Dalam laporan yang sama, Grup Mandiri menilai tahun depan masih akan ada stimulus besar, meski fokusnya berbeda bergantung pada secepat apa pandemi teratas dengan distribusi vaksin, yang bakal memengaruhi perlu tidaknya perpanjangan program perlindungan sosial sebelum melakukan reformasi perekonomian.
"Kami yakin, ekonomi masih akan berlari pada 60-70% di bawah kapasitas maksimumnya. Hal ini akan membatasi pelaku bisnis sehingga tak bisa mencapai titik impas sampai nanti pembukaan kembali. Pada titik ini, stimulus fiskal dari bank sentral dan pemerintah daerah akan tetap diperlukan oleh berbagai kalangan bisnis," ujar Andri.
Dia menilai fokus pemerintah pada 2021 kemungkinan akan beralih dari stimulus besar yang mendukung jaring pengaman sosial dan pebisnis, menjadi stimulus yang berorentasi lebih jauh ke depan, lebih produktif, yang berbasis infrastruktur.
Berdasarkan Tabel Input-Output 2010, proyek kelistrikan dan konstruksi memang memiliki efek multiplier terbesar di mana setiap belanja Rp 1 berujung pada permintaan akhir (seperti investasi) di sektor tersebut yang akan menaikkan keluaran ekonomi sebesar Rp 2,6 untuk listrik dan gas, dan Rp 1,94 untuk konstruksi.

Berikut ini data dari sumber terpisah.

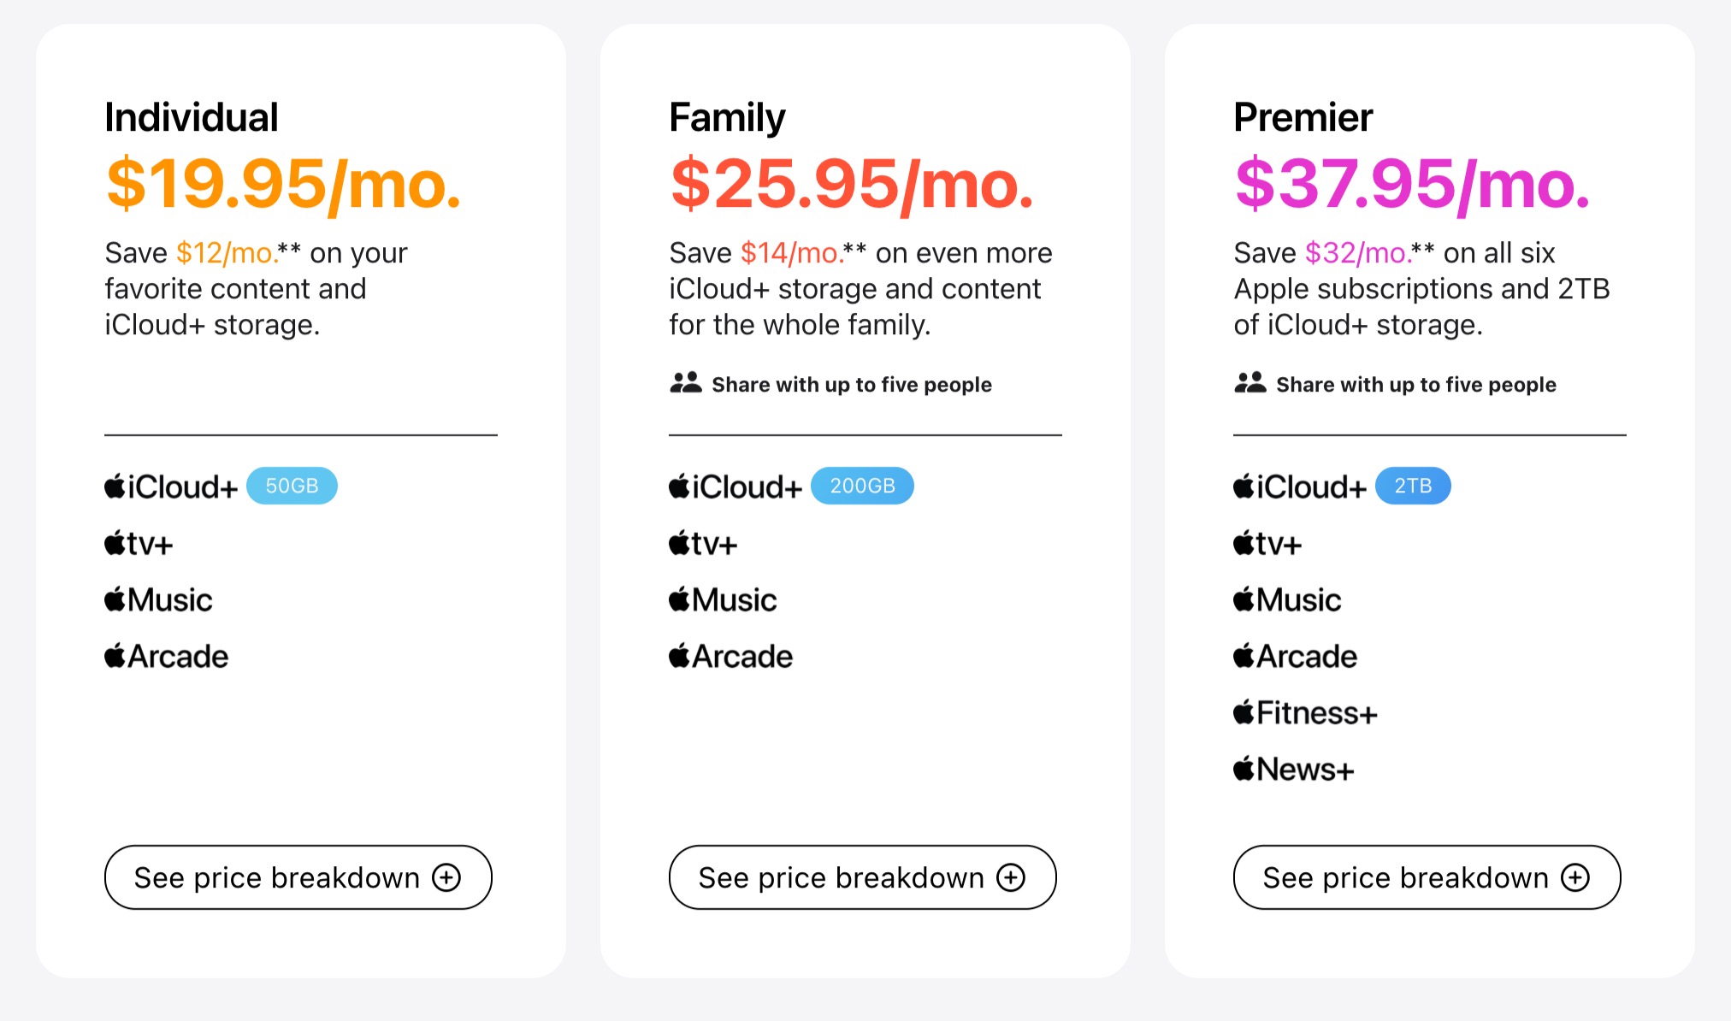Expand price breakdown for Individual plan
Screen dimensions: 1731x1021
click(x=297, y=877)

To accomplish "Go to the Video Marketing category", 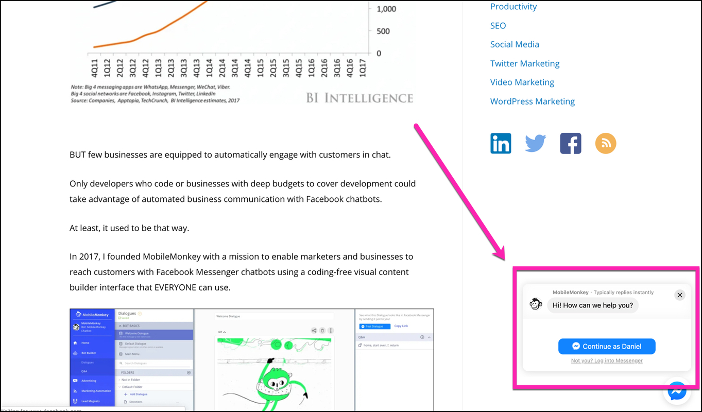I will (522, 82).
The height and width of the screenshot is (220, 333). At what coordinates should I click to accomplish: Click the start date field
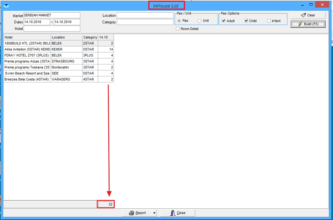[37, 22]
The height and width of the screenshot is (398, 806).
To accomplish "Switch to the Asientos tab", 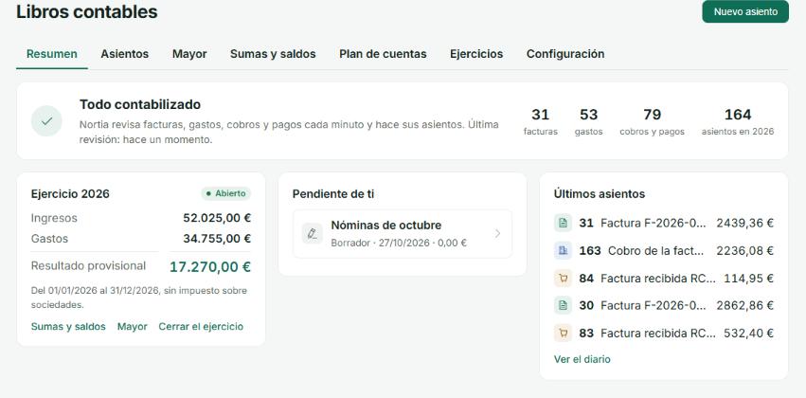I will coord(124,54).
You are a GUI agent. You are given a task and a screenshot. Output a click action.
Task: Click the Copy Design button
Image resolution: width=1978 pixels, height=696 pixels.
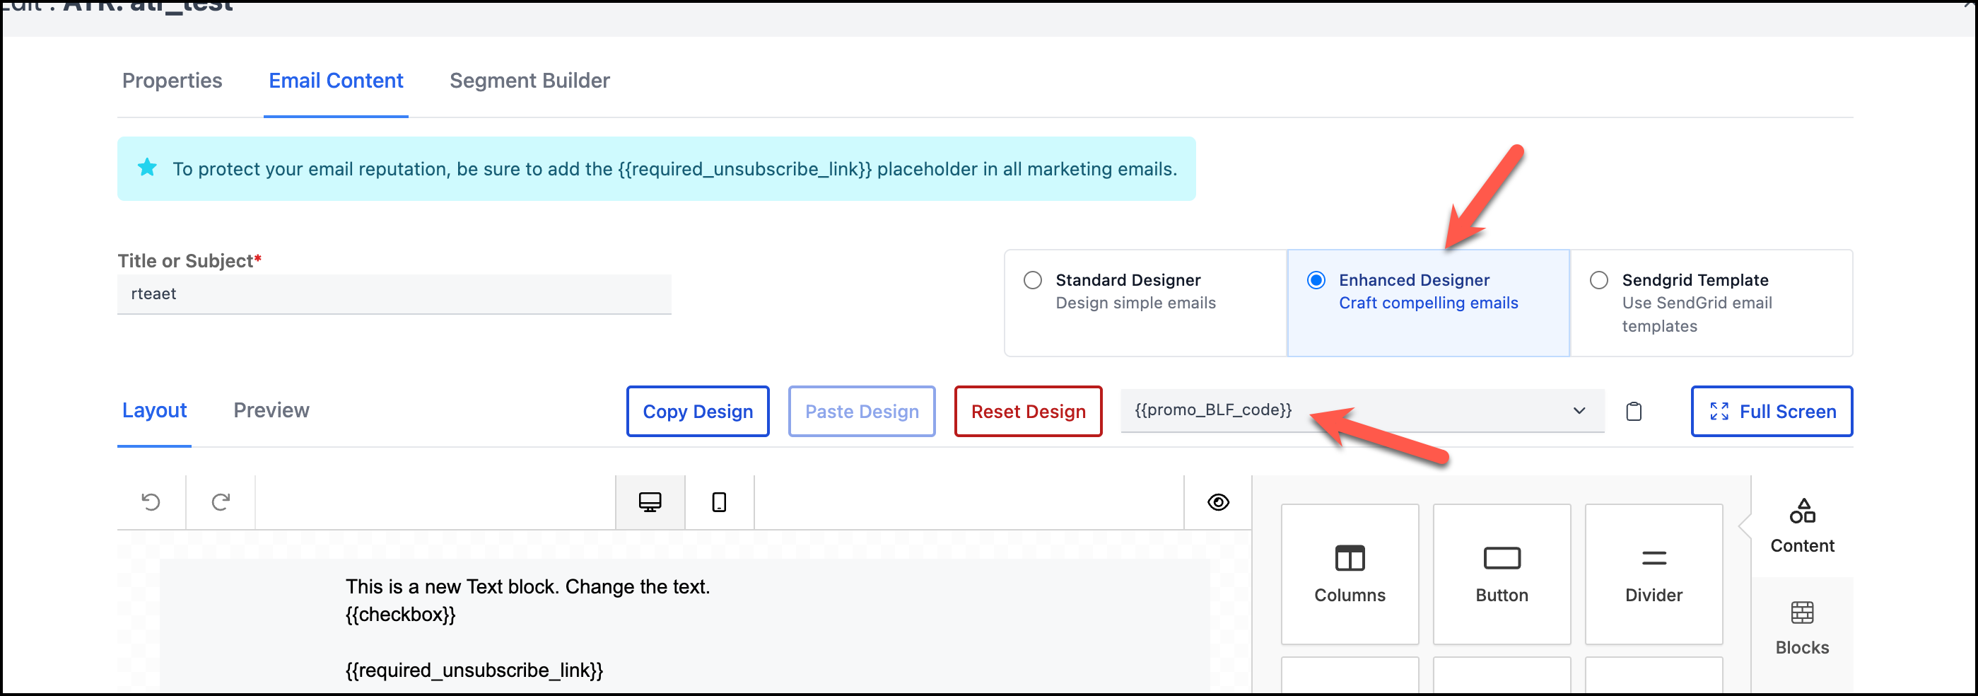pos(697,412)
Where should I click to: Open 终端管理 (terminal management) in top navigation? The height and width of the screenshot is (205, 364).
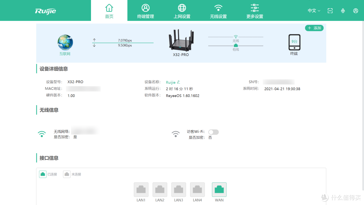click(145, 10)
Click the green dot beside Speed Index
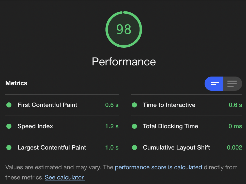This screenshot has width=246, height=184. [x=9, y=126]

Dalam APBN 2021, belanja infrastruktur dipatok naik 47%, mengindikasikan kuatnya upaya untuk mendongkrak perekonomian lewat proyek infrastruktur untuk mengompensasi penundaan yang terjadi tahun ini. Kementerian Pekerjaan Umum dan Perumahan Rakyat mendapatkan alokasi belanja terbesar senilai Rp 149,8 triliun.

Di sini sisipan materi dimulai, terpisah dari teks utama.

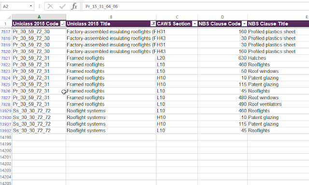Expand the Name Box dropdown arrow

(31, 6)
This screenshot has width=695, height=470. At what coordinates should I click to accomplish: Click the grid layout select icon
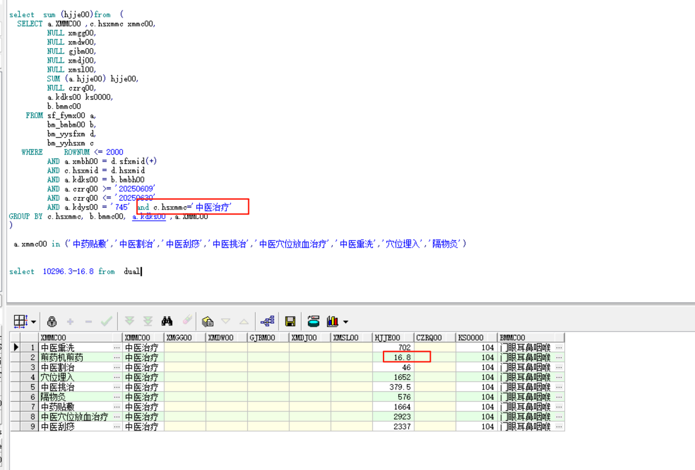tap(20, 321)
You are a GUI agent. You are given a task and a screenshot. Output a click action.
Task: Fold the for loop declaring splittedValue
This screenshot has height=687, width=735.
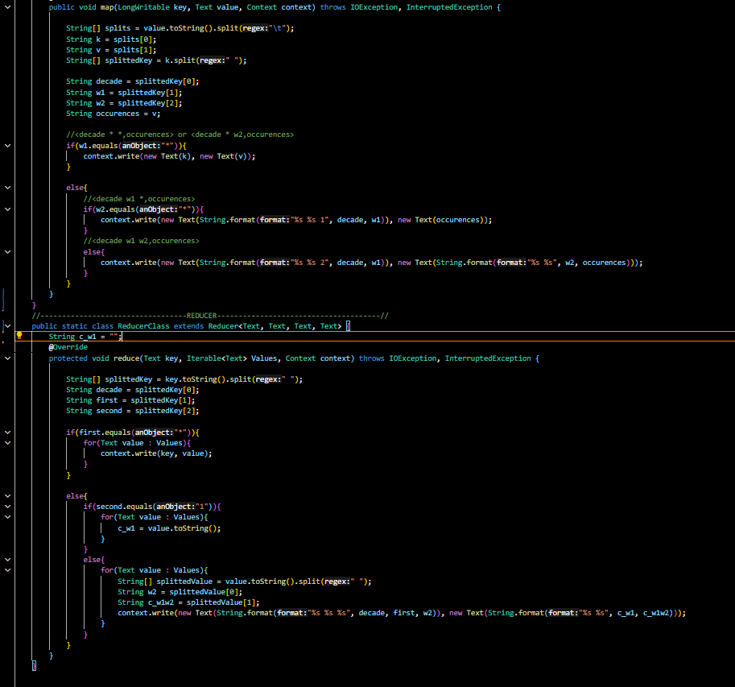click(8, 569)
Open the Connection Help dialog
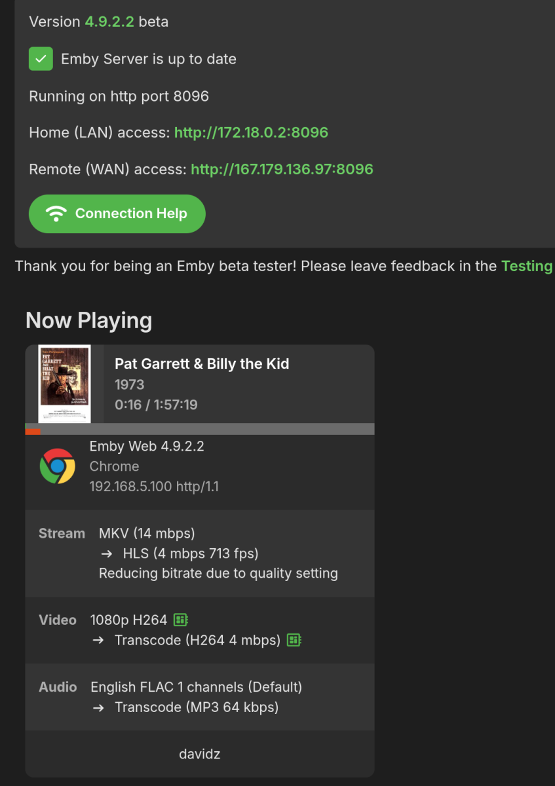 tap(117, 213)
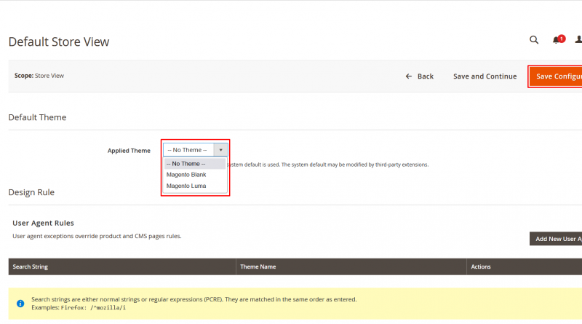
Task: Choose Magento Blank from theme list
Action: [x=186, y=175]
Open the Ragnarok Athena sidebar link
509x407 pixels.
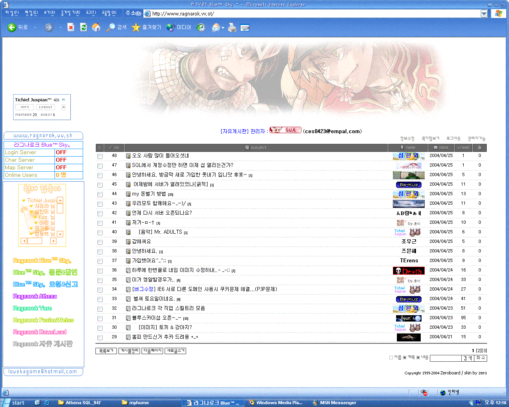pyautogui.click(x=35, y=297)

Hal ini dinilai positif karena bisa mendongkrak pemulihan sebagaimana yang terjadi pada China. Pada masa krisis finansial global 2008, Negeri Tirai Bambu meluncurkan stimulus besar yang kebanyakan ditujukan pada proyek infrastruktur seperti kereta cepat, stasiun, dan bandara.
Hasilnya, pemulihan ekonomi China melampaui kebanyakan negara, sebagaimana terlihat dari tingginya Indeks Manajer Pembelian (purchasing managers' index/PMI). Tahun ini, pertumbuhan ekonomi China diprediksi tetap kuat.
Sempat terkontraksi 6,8% (secara tahunan) pada kuartal I-2020 akibat karantina wilayah (lockdown) penuh, ekonomi China menurut Dana Moneter Internasional (International Monetary Fund/IMF) bakal tumbuh 1,9% pada 2020 dan 8,2% pada 2021, sementara Bank Dunia (World Bank) memprediksi pertumbuhan sebesar 2% pada 2020 dan 7,9% pada 2021.
Dengan proyeksi demikian, Grup Mandiri terlhat optimistis dan mengesampingkan peluang bahwa pemulihan akan terjadi berbentuk W, alias kurva V ganda, yang bisa terjadi ketika terjadi gelombang kedua penyebaran virus atau taper tantrum terjadi lebih cepat menyusul pembalikan ekonom yang juga terlalu cepat.